Katsunori Tsukuda scite author profile

Glucose-stimulated insulin secretion, glucose transport, glucose phosphorylation and glucose utilization have been characterized in the insulinoma cell line MIN6, which is derived from a transgenic mouse expressing the large T-antigen of SV40 in pancreatic beta cells. Glucose-stimulated insulin secretion occurred progressively from 5 mmol/l glucose, reached the maximal level approximately seven-fold above the basal level at 25 mmol/l, and remained at this level up to 50 mmol/l. Glucose transport was very rapid with the half-maximal uptake of 3-O-methyl-D-glucose being reached within 15 s at 22 degrees C. Glucose phosphorylating activity in the cell homogenate was due mainly to glucokinase; the Vmax value of glucokinase activity was estimated to be 255 +/- 37 nmol.h-1.mg protein-1, constituting approximately 80% of total phosphorylating activity, whereas hexokinase activity constituted less than 20%. MIN6 cells exhibited mainly the high Km component of glucose utilization with a Vmax of 289 +/- 18 nmol.h-1.mg protein-1. Thus, glucose utilization quantitatively and qualitatively reflected glucose phosphorylation in MIN6 cells.
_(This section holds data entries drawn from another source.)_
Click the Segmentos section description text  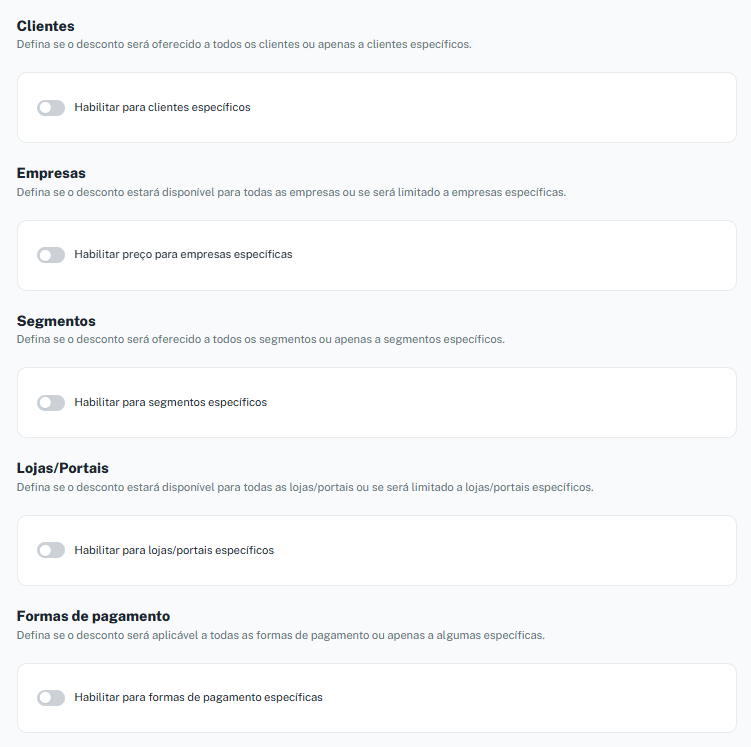pos(261,339)
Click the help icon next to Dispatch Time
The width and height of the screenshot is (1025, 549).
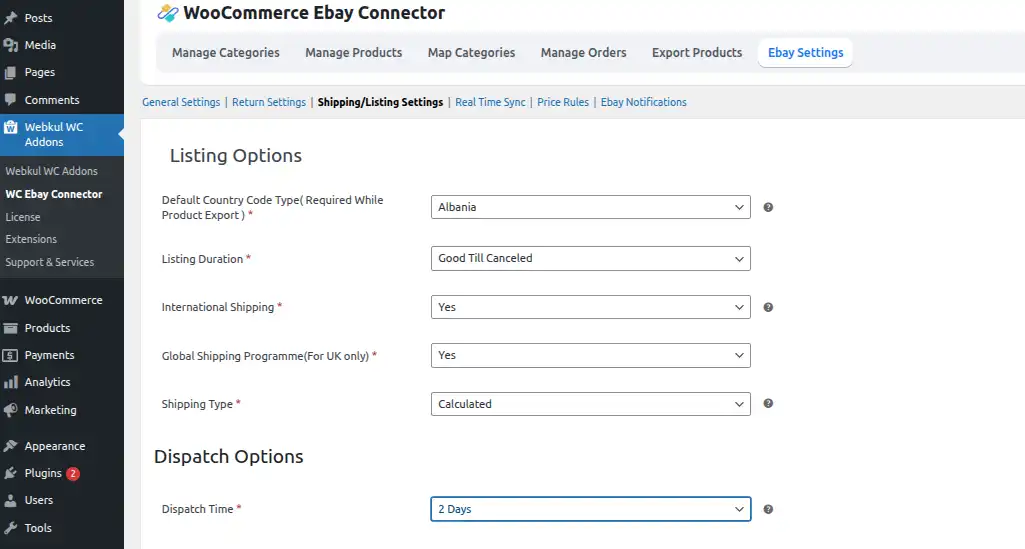click(x=768, y=509)
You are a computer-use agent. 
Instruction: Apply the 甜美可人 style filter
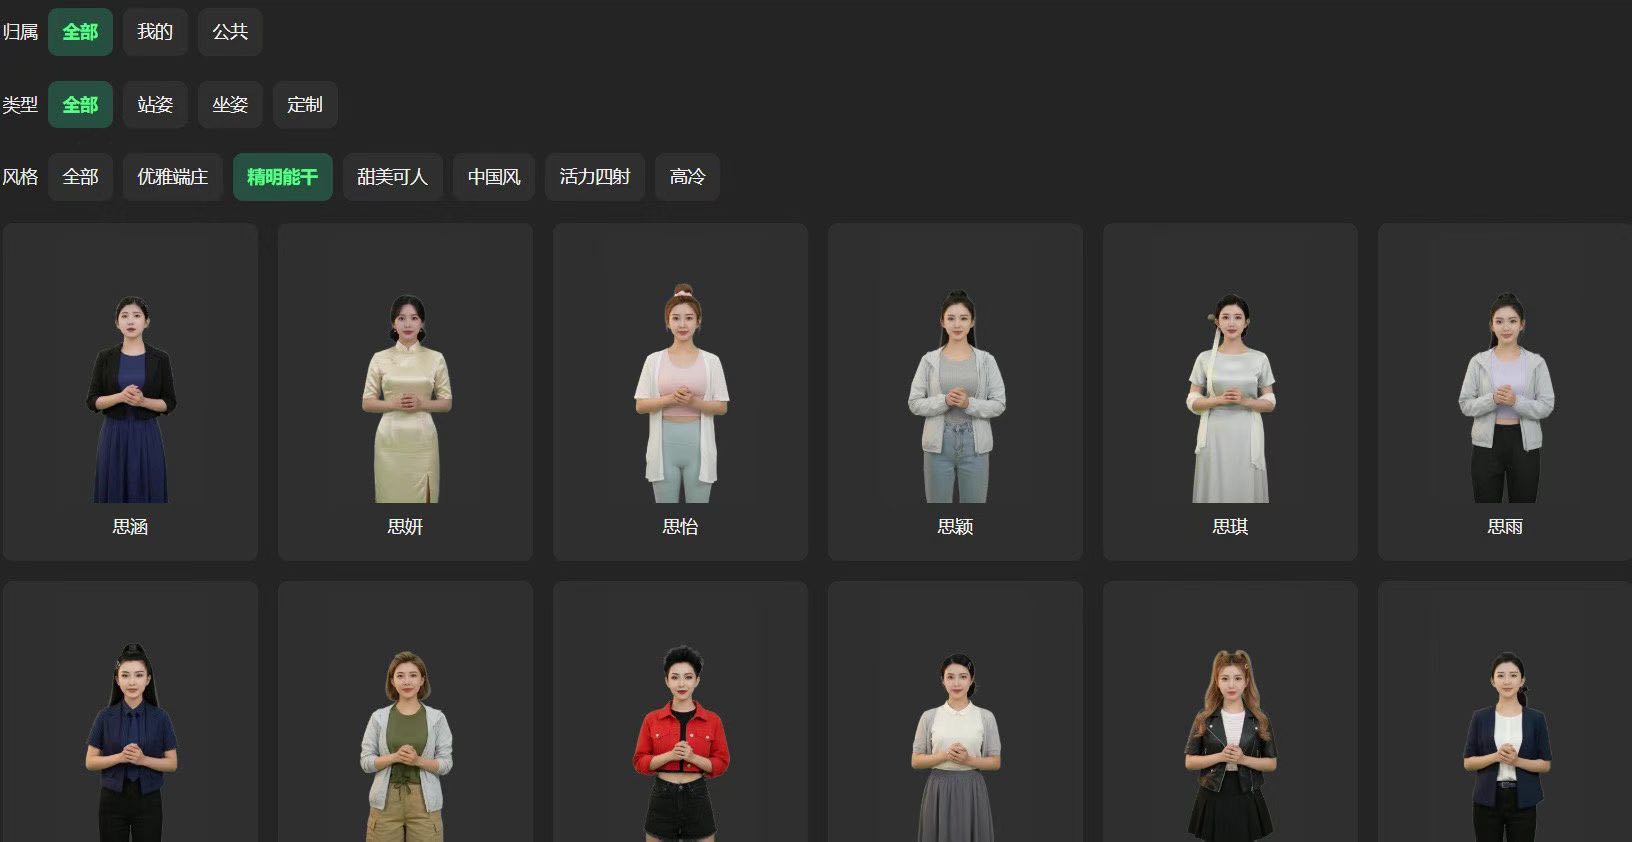point(392,177)
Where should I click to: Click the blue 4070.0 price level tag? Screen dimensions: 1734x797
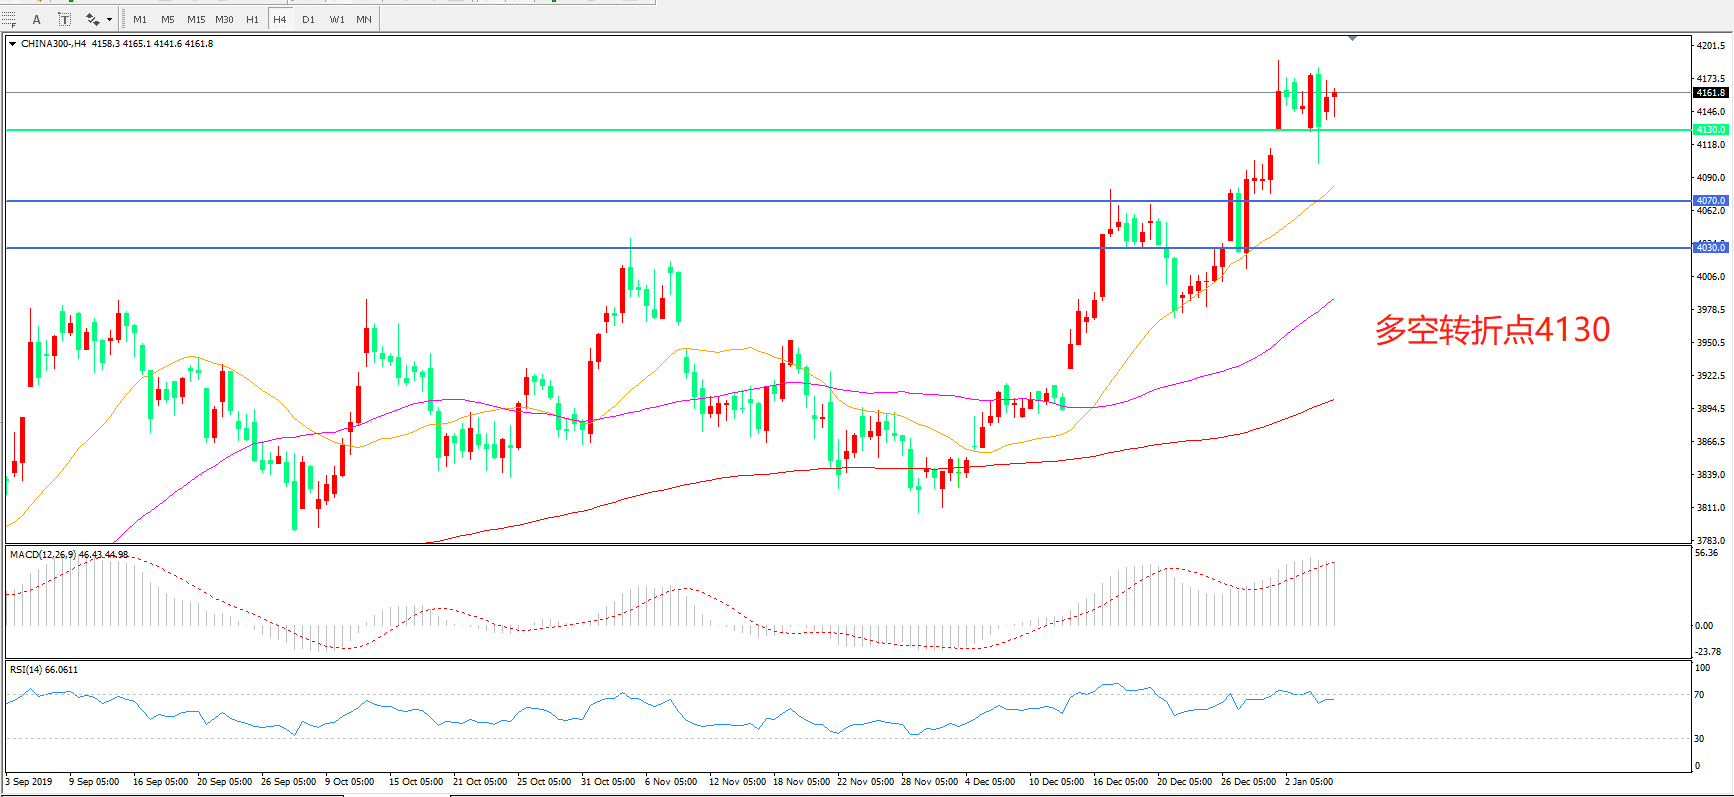(x=1710, y=201)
In contrast, MIN7 cells, which exhibited only a small increase in insulin secretion in response to glucose, had 4.7-fold greater hexokinase activity than MIN6 cells with a comparable activity of glucokinase. These characteristics of MIN6 cells are very similar to those of isolated islets, indicating that this cell line is an appropriate model for studying the mechanism of glucose-stimulated insulin secretion in pancreatic beta cells.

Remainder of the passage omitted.